Problem of using personal devices in corporate IT-infrastructure (BYOD)

Nowadays when new technologies and various mobile devices appear and user interfaces develop, efficient user workspace is constantly expanding. Present-day automated workplace contains a lot of tools and technologies being different in features and often in generation. If earlier employees were limited with an assigned workplace and strongly defined set of tools (work station and fixed phone) which did not always correspond to scale and functionality of the task being solved, then currently a lot of possibilities not only to select and use wide range of up-to-date devices but to select convenient workplace appear for employees of different levels and for organizations as a whole.

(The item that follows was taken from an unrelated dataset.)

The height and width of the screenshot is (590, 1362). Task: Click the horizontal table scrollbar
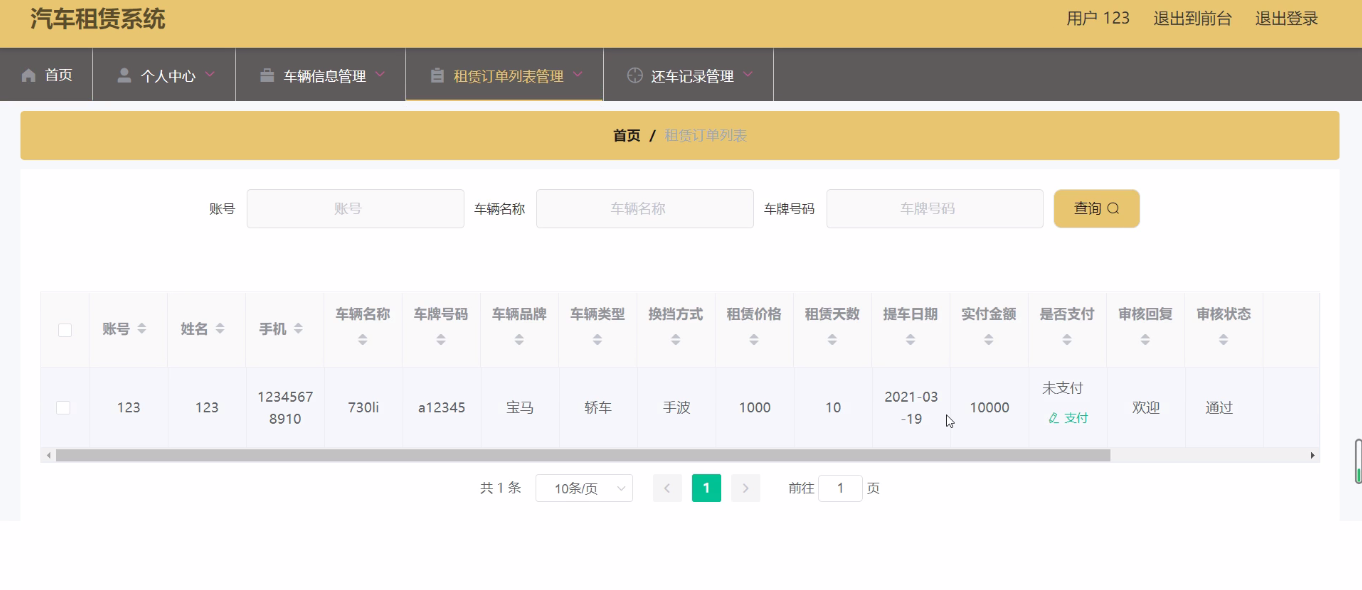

Tablet PCs and other mobile devices had appeared for the first time only several years ago but they had become widely used at ones not only by common users solving personal tasks but by organizations’ employees bringing mobile devices being convenient and familiar in everyday use to the office.

Organizations making advance for their employees let them decide what tools and devices they need to perform their job duties. In this way organizations stimulate the employees to bring their own devices that are familiar for them, handy and friendly in use to the workplaces.

According to the research of Magic Software company, in 2013 the proportion of companies having implemented BYOD (Bring Your Own Device) policy will amount to 57.1%. BYOD indeed has a lot of advantages and employees’ satisfaction of its implementation is high enough – in Russian area it is about 59%. However it should be kept in mind that BYOD is not only formal permission for employees to use their own PCs for their work. This is full-featured policy including changing IT-infrastructure and IT-security of the organization and requiring efficient planning and stepped implementation.

Among the most obvious steps of planning the following ones can be mentioned:

  • Providing anti-virus and anti-spam protection
  • Required data encryption on the device
  • Providing secure network connections to corporate resources and Internet
  • Centralizing device management
  • Permanent control over keeping IT-security policies (using strong passwords, digital certificates, etc.)

Unfortunately, world statistics in this respect is rather dismal yet:

  • 58% of companies do not monitor employees’ personal devices allowing them to store sensitive corporate information unprotected and to install riskware on their devices
  • 41% of companies have only formally implemented BYOD policy without keeping all required IT-security rules
  • 33% of companies only give access to internal resources for employees’ personal devices without implementing BYOD policy itself.
  • 39% of companies have implemented BYOD but do not use any protection tools due to budget deficit.

In case of such approach BYOD policy can cause more harm than good – it becomes IT-security breach in the company. But it does not nearly mean that implementing BYOD is a bad solution. One should thoroughly think over the strategy of BYOD implementation and possible implications concerning legal, financial and personnel issues and demands to meet requirements mentioned in service level agreement.